The Book of Mistakes – Showing Not Telling in a Picture Book

It started with what the artist believed to be a poorly drawn eye.

And the mistakes grew–one by one–

And the “…big space between the ground and the bottom of the girl’s shoe–was a little bit of a mistake, too,”

 

“But the roller skates? Those were definitely not a mistake.”

In her precious picture book The Book of Mistakes, Corinna Luyken exemplifies the creative process and how creating is usually rife with mistakes. In another post, I discussed how fear of making mistakes causes perfectionism, which often leads to Writer’s Block:

Perfectionism Is A Creativity Killer – Let’s Allow Ourselves to Create Imperfectly

But in The Book of Mistakes, we see how art itself is also created via the process of making mistakes. When the artist allows one mistake to lead to another, she is allowing the angels to take over–to allow Intuition to create for the artist:

Learning to Paint and to Write by Intuition

In The Book of Mistakes, mark by mark–mistake by mistake–the girl moves toward paradise,

Early in her journey, she picks up a battalion of balloons.

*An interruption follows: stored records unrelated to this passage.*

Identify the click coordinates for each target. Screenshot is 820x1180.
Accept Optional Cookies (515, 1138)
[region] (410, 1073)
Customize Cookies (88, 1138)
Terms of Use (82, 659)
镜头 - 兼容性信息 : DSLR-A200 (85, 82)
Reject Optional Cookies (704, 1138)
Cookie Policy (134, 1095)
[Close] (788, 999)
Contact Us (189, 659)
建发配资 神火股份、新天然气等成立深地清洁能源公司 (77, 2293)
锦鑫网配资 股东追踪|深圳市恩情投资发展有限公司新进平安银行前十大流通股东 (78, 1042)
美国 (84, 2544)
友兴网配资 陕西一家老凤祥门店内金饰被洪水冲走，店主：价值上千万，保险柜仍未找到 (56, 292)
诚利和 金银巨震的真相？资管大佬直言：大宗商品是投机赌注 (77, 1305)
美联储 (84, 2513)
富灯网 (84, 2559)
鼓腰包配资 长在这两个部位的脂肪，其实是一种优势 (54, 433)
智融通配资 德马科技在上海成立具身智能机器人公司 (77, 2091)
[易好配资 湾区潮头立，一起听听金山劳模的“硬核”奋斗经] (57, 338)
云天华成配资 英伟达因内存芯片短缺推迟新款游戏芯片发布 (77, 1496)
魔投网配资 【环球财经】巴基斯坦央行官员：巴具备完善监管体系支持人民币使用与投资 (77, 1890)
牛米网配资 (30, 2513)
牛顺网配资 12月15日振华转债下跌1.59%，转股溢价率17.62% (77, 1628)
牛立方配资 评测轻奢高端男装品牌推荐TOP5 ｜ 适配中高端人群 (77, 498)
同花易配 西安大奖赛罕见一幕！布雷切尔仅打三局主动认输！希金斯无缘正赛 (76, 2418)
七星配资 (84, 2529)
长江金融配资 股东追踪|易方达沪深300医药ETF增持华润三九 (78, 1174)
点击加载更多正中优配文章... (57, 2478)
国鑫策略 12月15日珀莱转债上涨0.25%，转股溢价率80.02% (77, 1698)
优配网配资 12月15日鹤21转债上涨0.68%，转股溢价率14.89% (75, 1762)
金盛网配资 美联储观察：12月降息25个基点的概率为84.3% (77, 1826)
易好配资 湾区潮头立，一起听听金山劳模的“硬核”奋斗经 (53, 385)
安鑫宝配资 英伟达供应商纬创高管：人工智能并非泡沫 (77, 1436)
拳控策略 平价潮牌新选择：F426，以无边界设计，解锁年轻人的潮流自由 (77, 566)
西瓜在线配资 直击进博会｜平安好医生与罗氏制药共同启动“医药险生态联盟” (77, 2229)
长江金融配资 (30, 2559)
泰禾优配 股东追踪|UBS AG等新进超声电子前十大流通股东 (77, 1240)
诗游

And the girl and her battalion of balloons fill the dark tree with light and magic.

Wow! What a Perfect Example of Showing and Not Telling. A picture is definitely worth 1,000 words in A Book of Mistakes. I cannot imagine any amount of words that could have said more than this perfect picture book– one with very few words at all.

Mark by Mark or as Anne Lamott would say, Bird by Bird, art is born–and ultimately a picture book springs out of the process.

The illustrations for this book are magical, but more importantly, I love the way that Corinna Luyken delivers the more subtle point–the point that is shown and not told–“Don’t let the perfect be the enemy of the good.”